• DIRECTIONS
As soon as the line containing "Task: Click the horizontal" appears in the material below, start returning lines exactly, and end with the line containing "Click the start".

• RECORDS TO USE
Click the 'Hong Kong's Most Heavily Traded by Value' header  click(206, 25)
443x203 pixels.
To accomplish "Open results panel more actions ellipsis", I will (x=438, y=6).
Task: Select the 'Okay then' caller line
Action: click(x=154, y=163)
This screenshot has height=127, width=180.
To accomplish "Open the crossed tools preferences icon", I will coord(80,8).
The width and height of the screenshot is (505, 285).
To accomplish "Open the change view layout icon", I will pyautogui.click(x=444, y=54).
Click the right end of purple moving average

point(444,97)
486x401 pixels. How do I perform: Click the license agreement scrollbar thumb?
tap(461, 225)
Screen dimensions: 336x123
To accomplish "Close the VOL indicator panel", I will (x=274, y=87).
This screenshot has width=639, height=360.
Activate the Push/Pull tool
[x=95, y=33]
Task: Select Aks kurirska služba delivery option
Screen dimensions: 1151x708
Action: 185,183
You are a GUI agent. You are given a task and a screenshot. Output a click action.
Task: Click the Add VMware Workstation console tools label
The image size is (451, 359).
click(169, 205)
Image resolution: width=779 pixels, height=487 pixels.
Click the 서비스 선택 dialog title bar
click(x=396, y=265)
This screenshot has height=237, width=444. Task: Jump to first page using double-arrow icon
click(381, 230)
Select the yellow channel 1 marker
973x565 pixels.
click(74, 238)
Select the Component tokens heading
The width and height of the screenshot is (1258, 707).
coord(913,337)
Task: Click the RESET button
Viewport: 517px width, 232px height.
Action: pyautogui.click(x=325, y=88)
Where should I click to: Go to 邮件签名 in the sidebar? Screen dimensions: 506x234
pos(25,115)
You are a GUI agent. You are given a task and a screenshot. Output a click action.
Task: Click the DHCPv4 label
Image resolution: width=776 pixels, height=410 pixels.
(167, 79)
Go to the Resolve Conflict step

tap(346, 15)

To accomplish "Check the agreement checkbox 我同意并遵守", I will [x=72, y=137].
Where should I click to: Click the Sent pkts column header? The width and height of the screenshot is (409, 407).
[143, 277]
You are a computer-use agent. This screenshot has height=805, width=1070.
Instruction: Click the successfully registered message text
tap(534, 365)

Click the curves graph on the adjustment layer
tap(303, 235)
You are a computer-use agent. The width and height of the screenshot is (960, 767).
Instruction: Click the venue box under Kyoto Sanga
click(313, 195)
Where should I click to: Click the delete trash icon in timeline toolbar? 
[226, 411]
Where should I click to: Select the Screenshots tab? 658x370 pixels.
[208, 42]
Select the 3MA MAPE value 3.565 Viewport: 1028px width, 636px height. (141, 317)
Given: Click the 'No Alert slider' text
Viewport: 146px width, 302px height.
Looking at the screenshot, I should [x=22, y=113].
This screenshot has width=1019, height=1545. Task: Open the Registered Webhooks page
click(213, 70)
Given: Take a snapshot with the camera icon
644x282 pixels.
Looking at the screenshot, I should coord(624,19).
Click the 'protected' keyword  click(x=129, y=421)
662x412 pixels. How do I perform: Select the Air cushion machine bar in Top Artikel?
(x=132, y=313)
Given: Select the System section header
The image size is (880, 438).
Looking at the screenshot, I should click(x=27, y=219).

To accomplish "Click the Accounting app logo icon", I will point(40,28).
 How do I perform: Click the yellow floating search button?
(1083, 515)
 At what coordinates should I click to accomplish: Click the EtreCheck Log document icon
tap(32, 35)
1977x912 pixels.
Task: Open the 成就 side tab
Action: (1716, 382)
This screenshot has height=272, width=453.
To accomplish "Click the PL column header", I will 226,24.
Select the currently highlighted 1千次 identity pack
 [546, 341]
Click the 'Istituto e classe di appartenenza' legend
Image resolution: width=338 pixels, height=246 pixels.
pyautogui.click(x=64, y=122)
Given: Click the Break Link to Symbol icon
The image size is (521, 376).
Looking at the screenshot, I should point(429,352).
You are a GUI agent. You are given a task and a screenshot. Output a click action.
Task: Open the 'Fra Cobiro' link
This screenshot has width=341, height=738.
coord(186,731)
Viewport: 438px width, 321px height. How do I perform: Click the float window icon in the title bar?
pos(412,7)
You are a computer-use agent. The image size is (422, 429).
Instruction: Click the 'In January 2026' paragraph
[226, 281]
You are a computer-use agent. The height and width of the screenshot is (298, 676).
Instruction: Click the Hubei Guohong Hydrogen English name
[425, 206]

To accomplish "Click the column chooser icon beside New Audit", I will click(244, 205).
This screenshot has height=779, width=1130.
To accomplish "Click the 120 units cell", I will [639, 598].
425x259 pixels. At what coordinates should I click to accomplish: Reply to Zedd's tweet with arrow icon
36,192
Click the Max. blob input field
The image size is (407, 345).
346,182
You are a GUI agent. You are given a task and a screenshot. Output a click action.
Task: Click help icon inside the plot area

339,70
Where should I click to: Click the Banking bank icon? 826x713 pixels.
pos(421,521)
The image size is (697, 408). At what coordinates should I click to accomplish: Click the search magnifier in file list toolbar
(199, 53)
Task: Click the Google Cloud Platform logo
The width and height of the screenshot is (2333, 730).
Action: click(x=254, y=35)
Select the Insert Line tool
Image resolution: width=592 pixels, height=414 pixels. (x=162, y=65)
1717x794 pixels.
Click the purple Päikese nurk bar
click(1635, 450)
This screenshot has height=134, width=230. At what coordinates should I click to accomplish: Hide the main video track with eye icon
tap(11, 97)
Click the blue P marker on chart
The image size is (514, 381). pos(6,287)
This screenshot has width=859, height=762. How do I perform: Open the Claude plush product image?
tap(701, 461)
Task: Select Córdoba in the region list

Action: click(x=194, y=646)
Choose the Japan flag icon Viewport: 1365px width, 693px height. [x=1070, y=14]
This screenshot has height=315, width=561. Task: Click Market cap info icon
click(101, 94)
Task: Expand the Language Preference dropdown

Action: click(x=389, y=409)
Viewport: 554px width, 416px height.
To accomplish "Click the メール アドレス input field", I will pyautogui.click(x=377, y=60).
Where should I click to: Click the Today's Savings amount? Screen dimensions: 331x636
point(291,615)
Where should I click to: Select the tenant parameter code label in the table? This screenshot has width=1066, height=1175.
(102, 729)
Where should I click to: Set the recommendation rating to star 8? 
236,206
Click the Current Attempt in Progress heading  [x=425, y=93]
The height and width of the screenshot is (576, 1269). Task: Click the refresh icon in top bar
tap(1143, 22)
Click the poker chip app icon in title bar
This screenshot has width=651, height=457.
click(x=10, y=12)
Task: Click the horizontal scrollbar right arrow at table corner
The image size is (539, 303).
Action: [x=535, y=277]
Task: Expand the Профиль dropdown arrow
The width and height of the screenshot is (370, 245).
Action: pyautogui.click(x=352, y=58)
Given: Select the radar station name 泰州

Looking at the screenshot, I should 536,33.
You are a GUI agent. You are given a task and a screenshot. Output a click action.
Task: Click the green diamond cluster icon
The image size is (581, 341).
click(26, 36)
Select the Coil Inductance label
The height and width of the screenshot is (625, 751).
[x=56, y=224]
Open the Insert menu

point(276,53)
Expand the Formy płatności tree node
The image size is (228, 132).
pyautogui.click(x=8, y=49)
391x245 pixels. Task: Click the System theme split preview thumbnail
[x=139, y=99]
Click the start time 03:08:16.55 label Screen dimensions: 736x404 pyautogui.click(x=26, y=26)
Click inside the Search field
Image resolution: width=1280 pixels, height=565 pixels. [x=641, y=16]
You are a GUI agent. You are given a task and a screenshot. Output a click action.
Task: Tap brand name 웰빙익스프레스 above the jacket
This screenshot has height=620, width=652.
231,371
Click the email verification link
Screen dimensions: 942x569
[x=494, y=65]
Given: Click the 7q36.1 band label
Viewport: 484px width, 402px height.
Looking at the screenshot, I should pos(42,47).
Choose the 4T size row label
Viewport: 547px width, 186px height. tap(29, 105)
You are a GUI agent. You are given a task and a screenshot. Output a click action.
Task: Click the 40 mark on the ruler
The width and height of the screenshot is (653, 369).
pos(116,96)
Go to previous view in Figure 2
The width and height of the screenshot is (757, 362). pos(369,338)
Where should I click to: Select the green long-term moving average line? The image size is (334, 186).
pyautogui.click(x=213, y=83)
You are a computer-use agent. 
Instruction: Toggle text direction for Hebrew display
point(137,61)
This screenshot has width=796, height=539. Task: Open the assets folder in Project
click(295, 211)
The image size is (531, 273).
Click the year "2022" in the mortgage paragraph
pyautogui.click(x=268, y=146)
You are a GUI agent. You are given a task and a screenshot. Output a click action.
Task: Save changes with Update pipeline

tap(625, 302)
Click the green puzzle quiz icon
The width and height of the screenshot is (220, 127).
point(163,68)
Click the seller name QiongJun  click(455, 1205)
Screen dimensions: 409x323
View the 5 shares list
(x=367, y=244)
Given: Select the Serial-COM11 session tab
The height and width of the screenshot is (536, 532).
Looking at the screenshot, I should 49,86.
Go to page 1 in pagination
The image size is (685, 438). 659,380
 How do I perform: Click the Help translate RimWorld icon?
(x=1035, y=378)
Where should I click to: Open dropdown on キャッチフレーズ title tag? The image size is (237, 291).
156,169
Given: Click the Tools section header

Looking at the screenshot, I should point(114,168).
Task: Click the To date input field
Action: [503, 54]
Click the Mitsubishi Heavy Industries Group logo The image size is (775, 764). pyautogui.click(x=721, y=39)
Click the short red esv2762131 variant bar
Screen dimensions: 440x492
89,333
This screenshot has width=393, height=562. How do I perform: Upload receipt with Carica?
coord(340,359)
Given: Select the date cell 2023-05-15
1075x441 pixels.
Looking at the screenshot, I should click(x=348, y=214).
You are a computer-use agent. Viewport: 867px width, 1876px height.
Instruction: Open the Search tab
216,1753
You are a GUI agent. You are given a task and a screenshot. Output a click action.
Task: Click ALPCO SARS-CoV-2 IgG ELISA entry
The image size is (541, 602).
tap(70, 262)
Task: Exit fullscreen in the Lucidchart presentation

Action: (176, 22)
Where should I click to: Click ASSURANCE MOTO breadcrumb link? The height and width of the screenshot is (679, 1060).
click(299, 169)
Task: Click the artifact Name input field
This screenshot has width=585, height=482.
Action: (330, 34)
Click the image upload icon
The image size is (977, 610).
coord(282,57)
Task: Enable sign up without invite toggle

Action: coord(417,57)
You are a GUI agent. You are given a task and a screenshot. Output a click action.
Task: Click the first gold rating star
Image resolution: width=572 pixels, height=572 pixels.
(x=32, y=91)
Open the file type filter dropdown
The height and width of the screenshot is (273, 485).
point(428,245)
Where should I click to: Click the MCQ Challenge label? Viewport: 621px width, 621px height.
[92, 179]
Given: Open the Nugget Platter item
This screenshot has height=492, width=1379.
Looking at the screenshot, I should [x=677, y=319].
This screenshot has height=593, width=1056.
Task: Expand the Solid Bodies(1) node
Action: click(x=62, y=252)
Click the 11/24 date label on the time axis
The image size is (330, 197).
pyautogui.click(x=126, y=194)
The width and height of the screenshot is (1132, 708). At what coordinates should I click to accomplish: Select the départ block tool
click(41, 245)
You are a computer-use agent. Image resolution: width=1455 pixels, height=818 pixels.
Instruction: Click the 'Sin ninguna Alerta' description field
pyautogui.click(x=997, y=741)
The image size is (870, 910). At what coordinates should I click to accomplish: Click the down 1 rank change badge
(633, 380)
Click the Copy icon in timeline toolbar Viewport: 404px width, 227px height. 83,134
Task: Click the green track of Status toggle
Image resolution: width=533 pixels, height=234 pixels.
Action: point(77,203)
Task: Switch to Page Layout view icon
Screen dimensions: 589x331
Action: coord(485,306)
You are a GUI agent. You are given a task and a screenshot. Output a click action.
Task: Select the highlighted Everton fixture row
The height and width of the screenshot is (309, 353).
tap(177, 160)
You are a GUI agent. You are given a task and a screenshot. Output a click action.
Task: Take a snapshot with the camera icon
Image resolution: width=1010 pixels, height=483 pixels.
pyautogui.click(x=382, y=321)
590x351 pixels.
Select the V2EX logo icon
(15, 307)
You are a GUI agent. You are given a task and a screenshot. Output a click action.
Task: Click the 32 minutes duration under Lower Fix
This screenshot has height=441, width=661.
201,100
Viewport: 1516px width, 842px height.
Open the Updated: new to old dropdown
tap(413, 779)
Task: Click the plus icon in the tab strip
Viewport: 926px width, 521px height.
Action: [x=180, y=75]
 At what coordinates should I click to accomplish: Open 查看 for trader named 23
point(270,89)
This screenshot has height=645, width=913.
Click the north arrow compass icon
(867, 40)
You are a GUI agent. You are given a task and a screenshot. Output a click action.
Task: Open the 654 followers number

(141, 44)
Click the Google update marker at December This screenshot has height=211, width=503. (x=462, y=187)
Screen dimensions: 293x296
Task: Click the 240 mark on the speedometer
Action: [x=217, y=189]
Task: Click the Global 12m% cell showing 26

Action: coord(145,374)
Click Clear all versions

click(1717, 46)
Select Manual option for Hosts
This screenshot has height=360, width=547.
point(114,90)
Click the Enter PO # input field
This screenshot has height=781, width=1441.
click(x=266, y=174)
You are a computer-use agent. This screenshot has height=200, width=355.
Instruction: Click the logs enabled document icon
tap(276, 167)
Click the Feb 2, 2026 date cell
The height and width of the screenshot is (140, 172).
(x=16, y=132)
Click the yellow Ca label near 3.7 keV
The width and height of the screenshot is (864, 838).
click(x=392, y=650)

• ANSWER BOX
Task: Click the horizontal scrollbar right arrow at table corner
The image size is (539, 303).
Action: [x=535, y=277]
Task: Expand the Профиль dropdown arrow
The width and height of the screenshot is (370, 245).
Action: pyautogui.click(x=352, y=58)
Given: Select the radar station name 泰州

Looking at the screenshot, I should 536,33.
You are a GUI agent. You are given a task and a screenshot. Output a click action.
Task: Click the green diamond cluster icon
The image size is (581, 341).
click(26, 36)
Select the Coil Inductance label
The height and width of the screenshot is (625, 751).
[x=56, y=224]
Open the Insert menu

point(276,53)
Expand the Formy płatności tree node
The image size is (228, 132).
pyautogui.click(x=8, y=49)
391x245 pixels. Task: Click the System theme split preview thumbnail
[x=139, y=99]
Click the start time 03:08:16.55 label Screen dimensions: 736x404 pyautogui.click(x=26, y=26)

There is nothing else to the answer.